Reynov terpaksa menampar Amara karena Ali Sandi masih tidak mau mengaku. Amara kembali berteriak ketakutan.

"Bukan saya pelakunya. Orang lain yang menginstruksikannya!" Ali Sandi panik. Ia sekali lagi mengusap hidung dan membetulkan dasinya.

Amara mengamati gerak-gerik ayahnya. Mengusap hidung dan membetulkan dasi. Itu adalah kode. Mereka punya tiga kode rahasia yang sering mereka mainkan waktu Amara masih kecil. Mengusap mata kanan, berarti "terima kasih". Mengusap mata kiri berarti "maaf". Mengusap hidung, berarti "tolong". Dan Ayahnya minta tolong lewat video call itu. Ada hal buruk terjadi pada Ayahnya. Lalu dasi itu, Amara ingat itu dasi yang dulu ia belikan di hari ulang tahun ayahnya. Ayahnya masih sayang padanya, dan ayahnya tidak baik-baik saja!

"Tadi Anda bilang mereka bunuh diri!" Reynov kembali membentak. "Sekarang Anda bilang orang lain membunuhnya. Mana yang benar?"

"Apa kaitannya empat pasukan khusus itu denganmu sampai kamu melakukan ini?" Ali Sandi gantian yang menanyai Reynov. "Siapa yang menyuruhmu, ha? Kamu pembunuh bayaran?"

"DIAM! Jawab pertanyaan saya! Siapa yang memberi instruksi membunuh? Jawab atau anak Anda mati!"

Reynov menjambak rambut Amara dan menodongkan pisau ke leher Amara. Ia mengiris jarinya sendiri, agar seolah ia menyayat leher Amara. Darahnya menetes-netes di baju Amara.

"SAYA TIDAK TAHU!" Ali Sandi mulai histeris melihat darah di leher Amara. "Tolong percayalah. Saya tidak tahu siapa yang menginstruksikan ataupun yang membunuh. Saya memang diam saja dengan kasus ini, tapi saya benar-benar tidak tahu siapa pelakunya!"

"Kenapa Anda diam saja dan tidak menyelidiki kasus itu?!"

"Karena saya tidak mau dipecat!" teriak Ali Sandi putus asa. "Tidak ada gunanya kamu menyiksa Arina. Saya lebih cinta jabatan saya. Saya tidak peduli anak itu hidup atau mati! Untuk apa peduli dengan anak kurang ajar yang kabur dari rumah dan drop out dari kampusnya, sedangkan saya sudah punya anak lainnya yang berprestasi, terkenal, dan mampu mengangkat citra politik saya!"

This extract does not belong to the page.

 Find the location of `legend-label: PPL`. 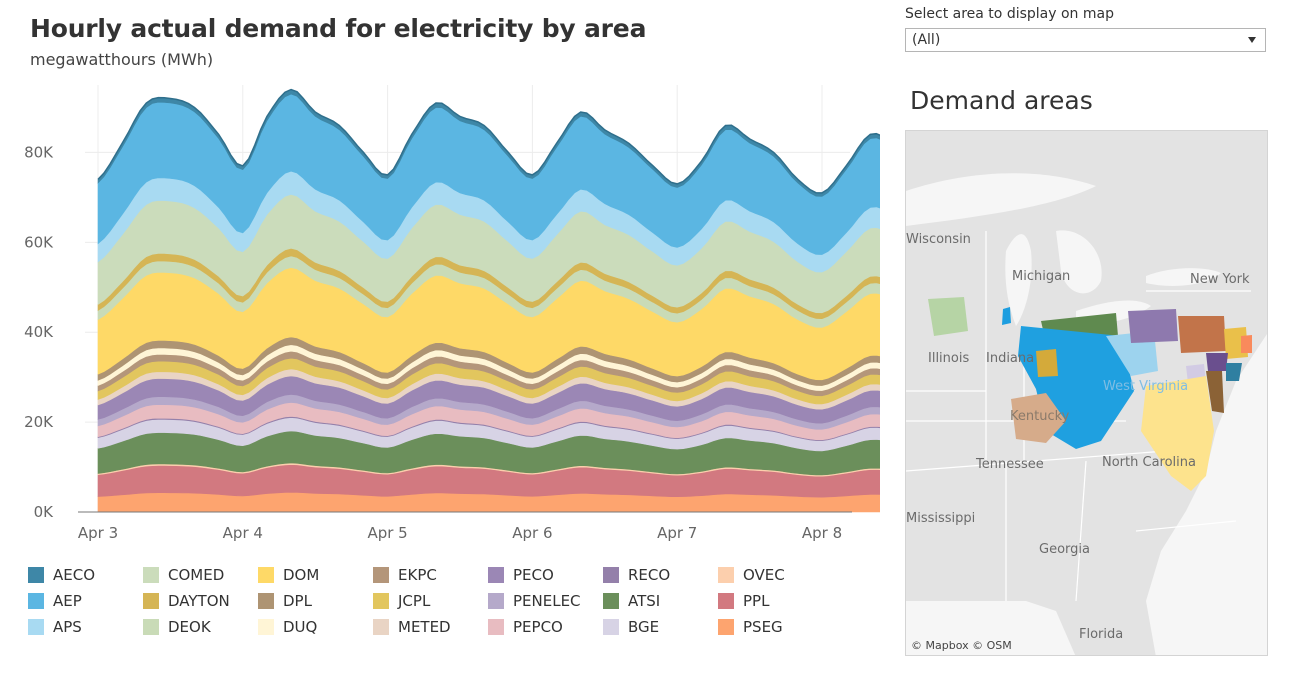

Mendengarnya, tubuh Amara langsung dingin. Pucat. Bukannya tadi ayahnya memberikan kode bahwa masih sayang padanya? Kenapa sekarang ayahnya meninggalkannya? Atau tadi itu sebenarnya bukan kode dan hanya gerakan tubuh biasa saja?

"Ini anak kandung, Anda!" kata Reynov. "Jawab pertanyaan saya, dan anak Anda akan selamat. Kenapa Anda tidak menyelidiki kasus itu?"

"Saya tidak mau menjawab! Saya lebih cinta jabatan saya! Jual saja dia! Bunuh saja anak itu!" Ali Sandi mematikan video call itu.

Amara ketakutan. Ternyata ayahnya benar-benar sudah membuangnya. Semua kode tadi hanya gerakan tubuh biasa. Ayahnya lebih memilih jabatannya. Ayahnya bahkan tidak kasihan melihatnya disandera. Lalu bagaimana nasibnya sekarang? Amara mulai menangis memohon-mohon.

Reynov sendiri kaget kenapa Ali Sandi sedemikian tidak pedulinya pada anak kandungnya. Bukannya Ali Sandi bertahun-tahun mencari anak kandungnya?

Saat Amara masih menangis memohon-mohon, dan Reynov kebingungan harus bagaimana, Odi melalui headset yang Reynov kenakan memberi tahu ada hal urgent lainnya.

"Bang, tiga orang yang tadi lu hajar di lift, di pesta bisnis tadi, berhasil ke sini. Siap-siap!"

"Sialan!" Rupanya tiga orang berjas suruhan Erik itu membuntutinya. Reynov tidak mau kalah dari Erik. Amara harus tetap ada di tangannya. Maka, segera ia kurung Amara di dalam almari.